- **What the task asks**
Exact copy, no pictures: return only the lines below from the line with "How do I perform: Click" up to and including the line with "You are a computer-use agent. The".

- **Dataset content**
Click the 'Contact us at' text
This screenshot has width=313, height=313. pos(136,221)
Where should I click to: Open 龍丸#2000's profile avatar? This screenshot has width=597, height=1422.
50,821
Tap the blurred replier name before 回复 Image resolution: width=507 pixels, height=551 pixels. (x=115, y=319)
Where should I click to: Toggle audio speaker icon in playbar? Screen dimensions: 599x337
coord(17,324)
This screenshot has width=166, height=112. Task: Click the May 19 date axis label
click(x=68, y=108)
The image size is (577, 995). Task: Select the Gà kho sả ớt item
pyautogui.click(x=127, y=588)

* * *

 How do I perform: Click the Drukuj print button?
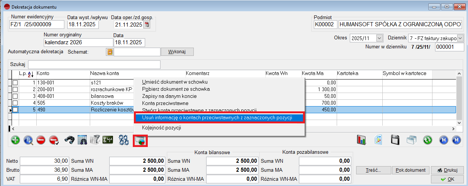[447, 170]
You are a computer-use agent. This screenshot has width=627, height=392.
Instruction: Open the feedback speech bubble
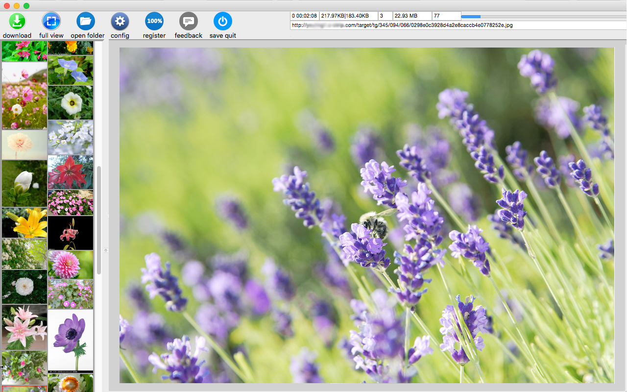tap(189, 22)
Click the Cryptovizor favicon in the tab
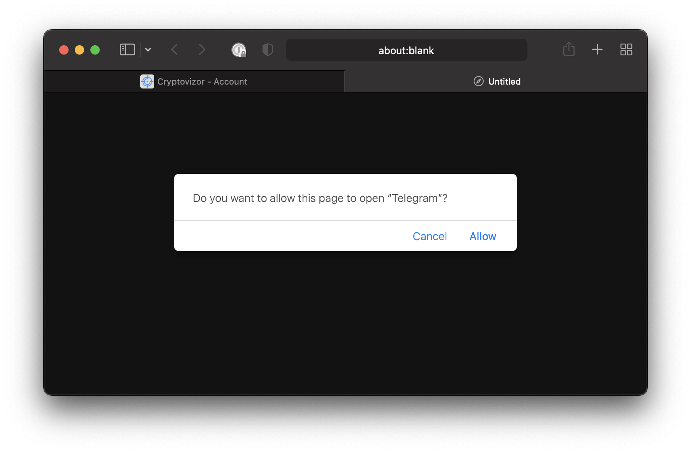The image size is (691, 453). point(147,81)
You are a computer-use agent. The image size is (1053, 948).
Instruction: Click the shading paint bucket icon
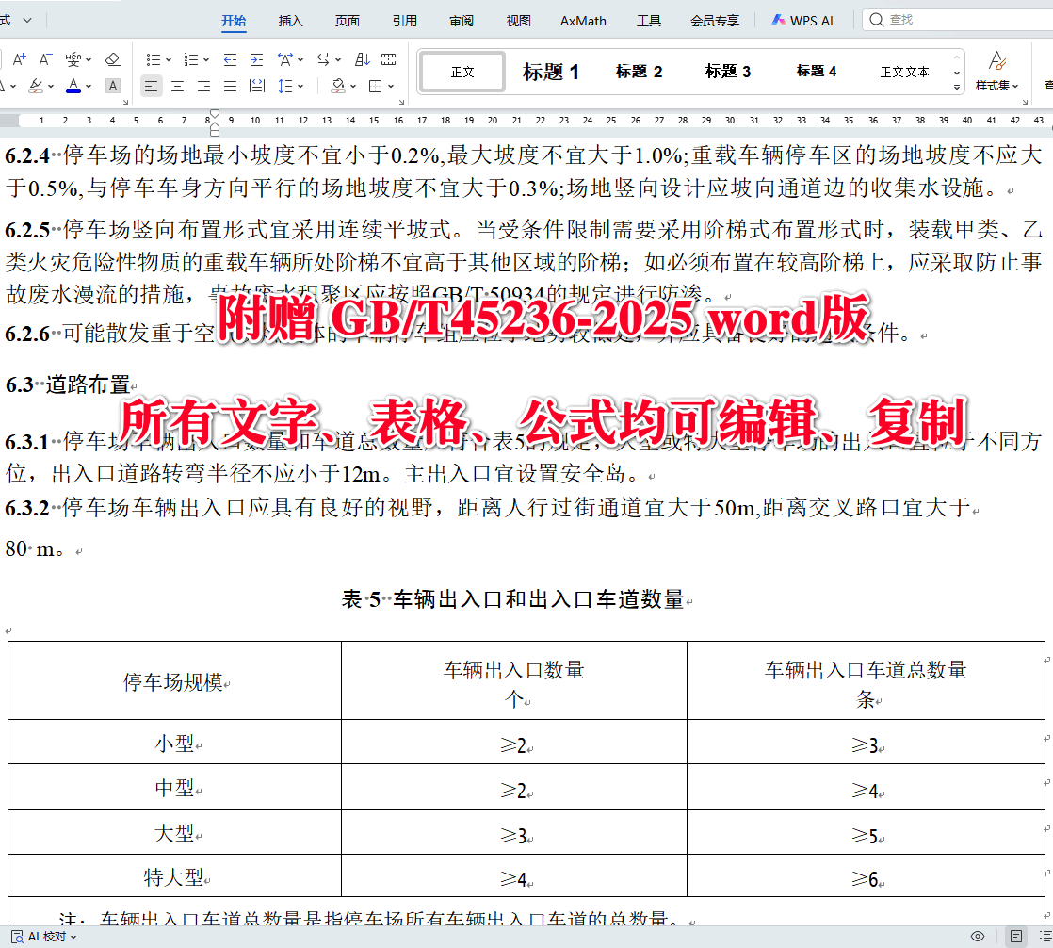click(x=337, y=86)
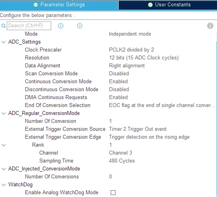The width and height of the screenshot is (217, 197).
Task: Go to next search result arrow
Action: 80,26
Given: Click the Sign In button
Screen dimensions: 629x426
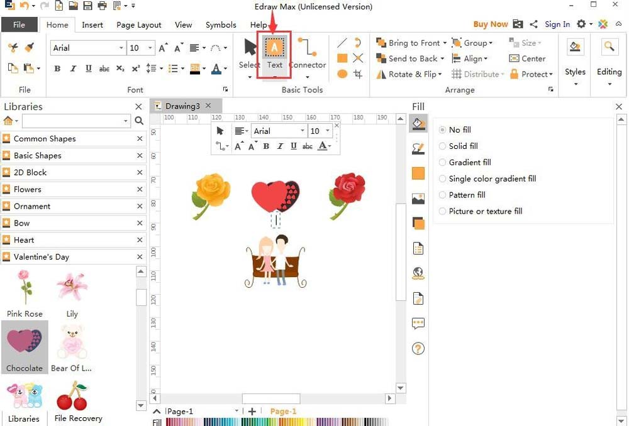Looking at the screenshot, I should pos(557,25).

- **Solution for this problem**
 How do I perform: Click the Drukuj print button?
[447, 170]
You are a computer-use agent. This screenshot has width=627, height=392.
Instruction: Open the feedback speech bubble
tap(189, 22)
Click the Cryptovizor favicon in the tab
The image size is (691, 453). point(147,81)
You are a computer-use agent. The image size is (1053, 948).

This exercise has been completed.